● Exercise directions
Images are not wanted; transcribe the rest of the listing exactly.

● Input data
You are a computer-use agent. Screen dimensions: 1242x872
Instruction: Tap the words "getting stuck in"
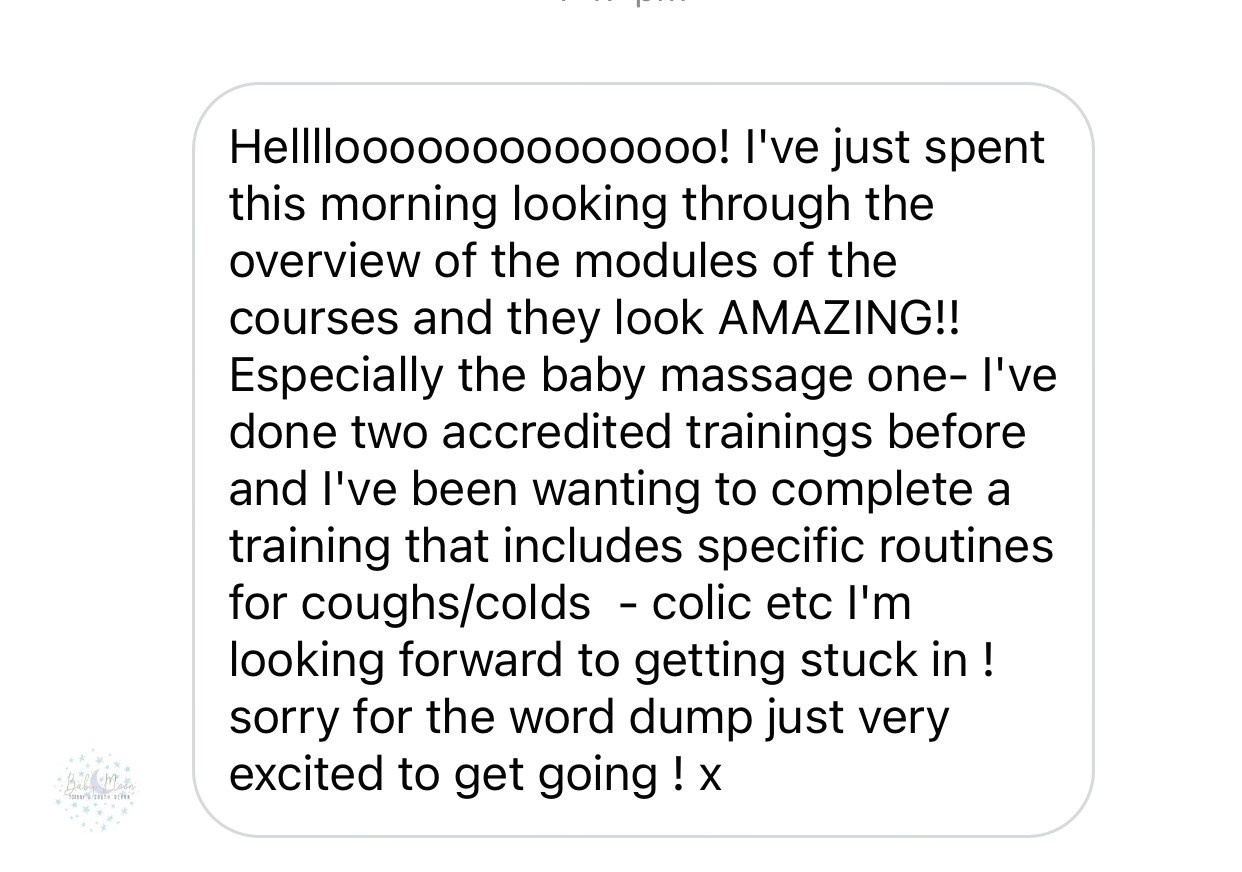click(801, 662)
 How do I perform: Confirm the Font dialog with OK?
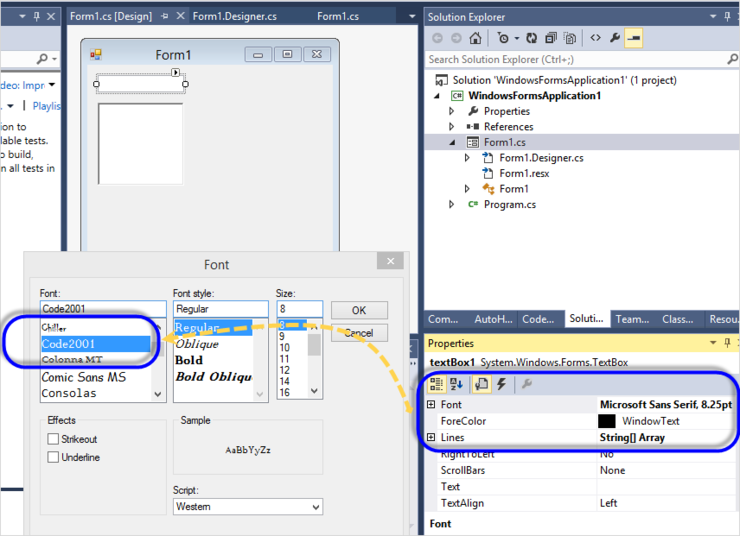(359, 310)
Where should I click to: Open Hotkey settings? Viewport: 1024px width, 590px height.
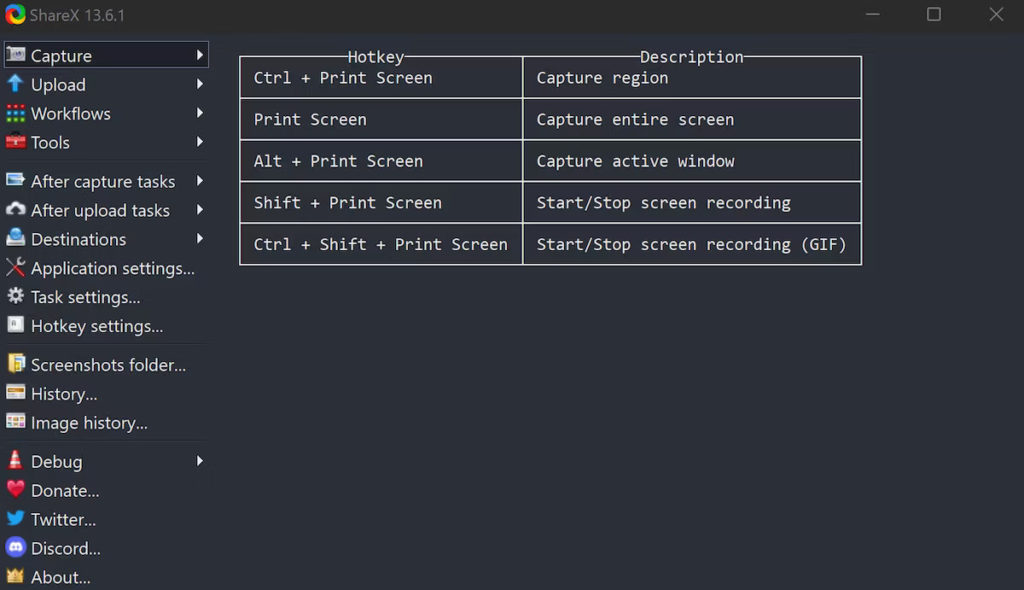tap(96, 326)
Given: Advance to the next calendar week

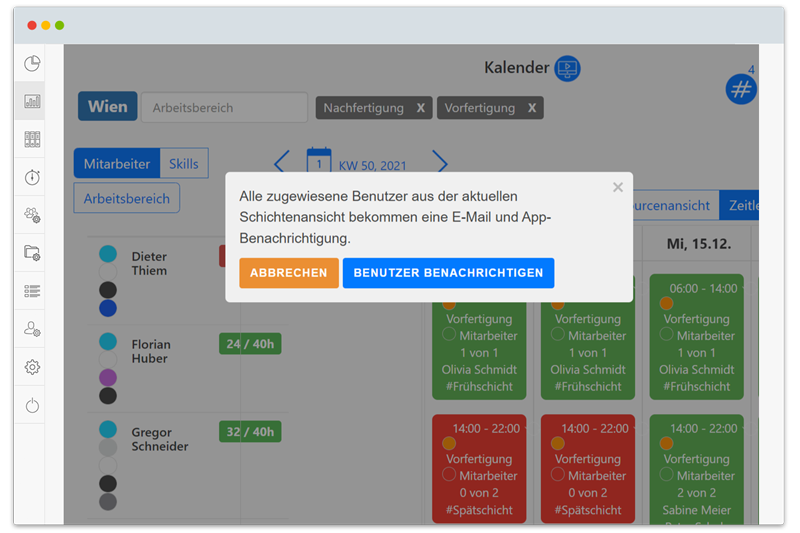Looking at the screenshot, I should [440, 163].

● Output of the task
You are a computer-use agent. Screen dimensions: 1242x872
Instruction: Tap the words "getting stuck in"
click(801, 662)
 How do I perform: Confirm the Font dialog with OK?
(359, 310)
Where should I click to: Open Hotkey settings? Viewport: 1024px width, 590px height.
tap(96, 326)
Given: Advance to the next calendar week

Looking at the screenshot, I should [440, 163].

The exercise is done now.